** EXTRACT follows **
Nurse keeps working after chronic pain treatment
- Published
A nurse from Kent has told how being fitted with spinal cord stimulation for chronic pain has allowed her to keep doing her job.
Christina Peter, from Whitstable, was born with talipes, or club foot as it is more commonly known.
The 63-year-old has had multiple surgeries to help her walk and has suffered from chronic pain due to nerve damage.
After being offered a offered a spinal cord stimulator, external, which sends electrical impulses to the nerves in her spinal cord, Ms Peter said she "no longer needs to use a crutch at work and the pain is manageable”.
She said: “The pain got to the point where I would avoid walking as much as possible which is very difficult to do when you’re a nurse on a ward."
Ms Peter was redeployed on health grounds 15 years ago to a less physically demanding job at Kent and Canterbury Hospital to work as a phototherapy nurse.
** End of EXTRACT **
LIST OF TASKS >>
#1 Answer these questions from the article about the Kent nurse with chronic pain:
(a) What town is Christina Peter from?
(b) What condition was she born with?
(c) To what role was she redeployed 15 years ago?
#2 Write the next part of the article about the Kent nurse with chronic pain.
** SUPPLIED MATERIAL follows **
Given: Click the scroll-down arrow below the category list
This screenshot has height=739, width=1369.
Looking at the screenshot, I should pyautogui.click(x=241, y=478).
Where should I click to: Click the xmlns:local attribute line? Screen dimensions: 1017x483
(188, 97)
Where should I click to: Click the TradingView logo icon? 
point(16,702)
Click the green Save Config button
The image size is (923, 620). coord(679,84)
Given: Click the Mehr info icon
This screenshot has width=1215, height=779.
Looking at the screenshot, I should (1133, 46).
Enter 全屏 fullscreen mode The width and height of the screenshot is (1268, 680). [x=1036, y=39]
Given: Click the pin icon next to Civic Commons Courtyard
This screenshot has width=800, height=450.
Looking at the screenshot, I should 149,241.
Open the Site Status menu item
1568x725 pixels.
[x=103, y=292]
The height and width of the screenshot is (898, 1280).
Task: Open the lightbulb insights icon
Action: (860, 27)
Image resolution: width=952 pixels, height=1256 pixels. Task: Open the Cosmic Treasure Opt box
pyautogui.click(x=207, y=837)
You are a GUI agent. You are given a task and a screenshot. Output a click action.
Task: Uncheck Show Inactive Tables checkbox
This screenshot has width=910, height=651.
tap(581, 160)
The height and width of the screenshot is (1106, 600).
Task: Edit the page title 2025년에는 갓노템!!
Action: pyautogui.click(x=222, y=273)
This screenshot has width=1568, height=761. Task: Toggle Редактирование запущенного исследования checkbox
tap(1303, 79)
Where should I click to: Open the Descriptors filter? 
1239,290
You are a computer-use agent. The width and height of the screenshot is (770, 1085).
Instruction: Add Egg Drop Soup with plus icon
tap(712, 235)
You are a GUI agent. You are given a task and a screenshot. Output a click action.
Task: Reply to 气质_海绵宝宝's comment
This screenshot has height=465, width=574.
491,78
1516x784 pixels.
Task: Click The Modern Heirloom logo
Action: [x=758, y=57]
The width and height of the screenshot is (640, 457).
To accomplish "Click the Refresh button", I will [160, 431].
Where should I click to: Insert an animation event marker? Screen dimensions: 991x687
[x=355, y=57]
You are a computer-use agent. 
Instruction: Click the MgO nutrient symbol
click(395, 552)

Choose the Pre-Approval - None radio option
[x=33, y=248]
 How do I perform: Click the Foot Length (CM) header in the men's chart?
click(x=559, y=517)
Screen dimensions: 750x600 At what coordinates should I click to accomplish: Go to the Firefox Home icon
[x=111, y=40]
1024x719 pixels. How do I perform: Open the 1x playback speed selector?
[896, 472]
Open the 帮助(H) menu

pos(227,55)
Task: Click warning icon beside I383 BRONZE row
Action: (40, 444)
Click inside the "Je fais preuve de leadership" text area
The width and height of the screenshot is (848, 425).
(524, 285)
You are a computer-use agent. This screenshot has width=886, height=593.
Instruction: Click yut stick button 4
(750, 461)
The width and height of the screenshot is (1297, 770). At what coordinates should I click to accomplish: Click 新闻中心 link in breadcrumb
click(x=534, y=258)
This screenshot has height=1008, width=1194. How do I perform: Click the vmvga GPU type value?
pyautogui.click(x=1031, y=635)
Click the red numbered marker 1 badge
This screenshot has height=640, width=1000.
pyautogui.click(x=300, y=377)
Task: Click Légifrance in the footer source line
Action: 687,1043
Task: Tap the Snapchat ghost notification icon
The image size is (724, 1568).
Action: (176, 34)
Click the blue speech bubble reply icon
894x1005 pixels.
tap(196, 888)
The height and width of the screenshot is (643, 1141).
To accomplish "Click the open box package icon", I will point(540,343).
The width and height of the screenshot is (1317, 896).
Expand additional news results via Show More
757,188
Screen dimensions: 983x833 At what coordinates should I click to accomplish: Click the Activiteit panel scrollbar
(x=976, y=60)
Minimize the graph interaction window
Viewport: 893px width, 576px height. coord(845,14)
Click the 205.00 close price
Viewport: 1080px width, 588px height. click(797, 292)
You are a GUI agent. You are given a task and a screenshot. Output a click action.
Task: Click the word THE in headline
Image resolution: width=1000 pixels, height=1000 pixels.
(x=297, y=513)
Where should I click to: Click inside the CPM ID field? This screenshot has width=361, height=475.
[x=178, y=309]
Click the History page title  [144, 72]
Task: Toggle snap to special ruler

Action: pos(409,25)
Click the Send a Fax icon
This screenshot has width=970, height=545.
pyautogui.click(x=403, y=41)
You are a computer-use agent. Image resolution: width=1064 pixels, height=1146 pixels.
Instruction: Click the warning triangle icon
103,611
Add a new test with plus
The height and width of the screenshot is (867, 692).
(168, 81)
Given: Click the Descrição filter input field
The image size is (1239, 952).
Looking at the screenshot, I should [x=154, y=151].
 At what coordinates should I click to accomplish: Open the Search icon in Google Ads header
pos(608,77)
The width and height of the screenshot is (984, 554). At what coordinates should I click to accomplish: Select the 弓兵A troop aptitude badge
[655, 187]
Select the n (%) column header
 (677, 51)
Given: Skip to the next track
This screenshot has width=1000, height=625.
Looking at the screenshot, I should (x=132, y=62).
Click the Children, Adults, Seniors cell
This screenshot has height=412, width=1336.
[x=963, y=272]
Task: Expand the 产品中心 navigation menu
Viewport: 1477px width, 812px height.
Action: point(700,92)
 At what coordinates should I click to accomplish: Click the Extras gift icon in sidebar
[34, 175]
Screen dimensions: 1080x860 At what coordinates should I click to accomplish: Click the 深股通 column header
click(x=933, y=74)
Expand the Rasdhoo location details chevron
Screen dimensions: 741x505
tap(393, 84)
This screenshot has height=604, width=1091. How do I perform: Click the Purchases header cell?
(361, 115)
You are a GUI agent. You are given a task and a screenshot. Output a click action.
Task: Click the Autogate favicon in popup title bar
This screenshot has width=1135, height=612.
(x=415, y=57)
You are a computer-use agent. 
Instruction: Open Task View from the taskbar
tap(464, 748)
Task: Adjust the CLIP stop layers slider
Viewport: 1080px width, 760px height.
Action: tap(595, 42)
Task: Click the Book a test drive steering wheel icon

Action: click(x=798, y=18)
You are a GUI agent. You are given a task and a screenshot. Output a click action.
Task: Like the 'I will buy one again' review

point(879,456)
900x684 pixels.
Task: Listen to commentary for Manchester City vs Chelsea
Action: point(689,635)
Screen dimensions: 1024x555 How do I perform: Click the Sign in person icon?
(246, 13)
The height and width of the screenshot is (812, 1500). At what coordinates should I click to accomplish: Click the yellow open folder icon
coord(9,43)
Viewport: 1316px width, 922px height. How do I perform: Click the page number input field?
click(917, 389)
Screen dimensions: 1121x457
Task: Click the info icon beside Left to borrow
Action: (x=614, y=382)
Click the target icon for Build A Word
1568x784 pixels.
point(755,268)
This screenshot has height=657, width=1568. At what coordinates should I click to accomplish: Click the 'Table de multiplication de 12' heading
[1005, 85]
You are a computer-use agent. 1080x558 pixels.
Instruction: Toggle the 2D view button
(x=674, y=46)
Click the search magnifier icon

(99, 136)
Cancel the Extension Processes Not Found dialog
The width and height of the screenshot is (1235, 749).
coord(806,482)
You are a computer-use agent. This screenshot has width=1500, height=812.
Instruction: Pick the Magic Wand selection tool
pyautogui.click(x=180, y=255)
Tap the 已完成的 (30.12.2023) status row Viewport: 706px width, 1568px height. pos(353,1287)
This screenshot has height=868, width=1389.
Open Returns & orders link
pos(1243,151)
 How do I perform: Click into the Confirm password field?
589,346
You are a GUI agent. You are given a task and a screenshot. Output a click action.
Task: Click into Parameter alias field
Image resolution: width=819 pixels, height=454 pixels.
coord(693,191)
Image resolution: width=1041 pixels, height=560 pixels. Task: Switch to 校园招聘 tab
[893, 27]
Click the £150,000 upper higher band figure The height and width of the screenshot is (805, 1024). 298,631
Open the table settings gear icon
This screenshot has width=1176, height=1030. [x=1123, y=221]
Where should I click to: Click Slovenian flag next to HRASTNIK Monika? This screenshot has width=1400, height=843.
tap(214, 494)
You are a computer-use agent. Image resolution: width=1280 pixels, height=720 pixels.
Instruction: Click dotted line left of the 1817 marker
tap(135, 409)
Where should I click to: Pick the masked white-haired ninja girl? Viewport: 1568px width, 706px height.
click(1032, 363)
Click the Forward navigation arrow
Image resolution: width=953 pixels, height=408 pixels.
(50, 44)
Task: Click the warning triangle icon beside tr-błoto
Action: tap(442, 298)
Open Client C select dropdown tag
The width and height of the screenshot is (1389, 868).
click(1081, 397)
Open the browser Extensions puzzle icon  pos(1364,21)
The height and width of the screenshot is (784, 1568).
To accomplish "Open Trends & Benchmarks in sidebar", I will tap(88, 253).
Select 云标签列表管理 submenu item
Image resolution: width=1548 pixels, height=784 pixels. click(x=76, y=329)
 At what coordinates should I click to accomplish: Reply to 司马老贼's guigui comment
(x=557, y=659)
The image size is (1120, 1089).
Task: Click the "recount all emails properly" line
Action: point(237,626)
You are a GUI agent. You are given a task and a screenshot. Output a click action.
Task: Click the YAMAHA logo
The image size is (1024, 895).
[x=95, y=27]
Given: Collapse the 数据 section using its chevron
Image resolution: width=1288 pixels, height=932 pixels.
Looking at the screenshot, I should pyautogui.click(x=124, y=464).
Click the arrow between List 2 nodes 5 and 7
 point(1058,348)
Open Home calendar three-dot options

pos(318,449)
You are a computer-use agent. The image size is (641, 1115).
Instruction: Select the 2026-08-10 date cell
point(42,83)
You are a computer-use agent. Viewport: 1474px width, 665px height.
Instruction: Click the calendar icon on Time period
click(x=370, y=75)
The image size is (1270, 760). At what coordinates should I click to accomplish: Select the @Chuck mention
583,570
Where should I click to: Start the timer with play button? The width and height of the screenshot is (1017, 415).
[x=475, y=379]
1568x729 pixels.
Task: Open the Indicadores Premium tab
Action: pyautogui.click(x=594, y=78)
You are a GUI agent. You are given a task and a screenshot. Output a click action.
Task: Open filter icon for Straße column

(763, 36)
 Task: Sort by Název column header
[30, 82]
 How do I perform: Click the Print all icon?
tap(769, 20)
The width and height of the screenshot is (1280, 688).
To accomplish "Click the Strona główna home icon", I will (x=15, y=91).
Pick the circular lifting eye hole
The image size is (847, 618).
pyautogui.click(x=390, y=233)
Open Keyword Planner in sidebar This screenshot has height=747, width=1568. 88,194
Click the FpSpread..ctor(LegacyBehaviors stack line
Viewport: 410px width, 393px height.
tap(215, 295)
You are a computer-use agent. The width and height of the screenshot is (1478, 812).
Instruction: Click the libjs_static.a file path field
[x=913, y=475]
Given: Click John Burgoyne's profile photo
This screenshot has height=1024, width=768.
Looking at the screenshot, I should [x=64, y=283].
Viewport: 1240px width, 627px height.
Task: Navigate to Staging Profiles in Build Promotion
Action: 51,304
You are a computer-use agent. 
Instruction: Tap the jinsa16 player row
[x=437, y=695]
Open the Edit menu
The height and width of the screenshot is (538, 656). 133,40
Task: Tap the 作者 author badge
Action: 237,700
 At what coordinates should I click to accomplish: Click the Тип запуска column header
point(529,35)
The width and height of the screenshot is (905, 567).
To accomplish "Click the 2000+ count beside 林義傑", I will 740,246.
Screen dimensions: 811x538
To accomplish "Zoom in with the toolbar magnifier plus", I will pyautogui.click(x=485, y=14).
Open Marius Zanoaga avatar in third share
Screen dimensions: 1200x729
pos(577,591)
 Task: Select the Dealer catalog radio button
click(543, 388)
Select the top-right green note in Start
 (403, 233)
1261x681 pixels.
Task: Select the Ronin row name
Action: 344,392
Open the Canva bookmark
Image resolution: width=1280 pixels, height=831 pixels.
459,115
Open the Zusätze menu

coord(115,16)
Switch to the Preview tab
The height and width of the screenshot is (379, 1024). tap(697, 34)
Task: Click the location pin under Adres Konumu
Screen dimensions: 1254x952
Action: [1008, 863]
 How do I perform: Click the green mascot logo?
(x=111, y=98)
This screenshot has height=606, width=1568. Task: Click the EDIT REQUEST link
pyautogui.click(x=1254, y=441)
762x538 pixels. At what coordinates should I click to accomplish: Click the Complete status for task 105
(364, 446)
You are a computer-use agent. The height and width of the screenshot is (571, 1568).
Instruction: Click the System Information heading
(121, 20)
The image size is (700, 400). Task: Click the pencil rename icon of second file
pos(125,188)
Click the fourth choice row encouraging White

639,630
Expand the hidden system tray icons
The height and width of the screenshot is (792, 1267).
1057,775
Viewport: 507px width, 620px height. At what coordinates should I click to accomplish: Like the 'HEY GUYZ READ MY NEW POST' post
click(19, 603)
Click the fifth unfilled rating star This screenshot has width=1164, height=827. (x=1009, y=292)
** End of SUPPLIED MATERIAL **
RESULTS IN ORDER >>
#1
(a) Whitstable
(b) Talipes, more commonly known as club foot
(c) Phototherapy nurse at Kent and Canterbury Hospital

#2
She was given various treatments to help with the pain, such as nerve blocks and heating, but they only offered short-term relief.
"I have been a nurse for 44 years and to give it up early would be devastating for me," she said.
“If it wasn’t for this stimulator, I would have stopped working. There’s no way I would have been able to continue."
Tina Elliott, chronic pain lead for the NHS in east Kent, said: “A spinal cord stimulator is fitted just under the skin.
“It’s a fantastic bit of kit that is designed to be a permanent way to manage chronic nerve pain."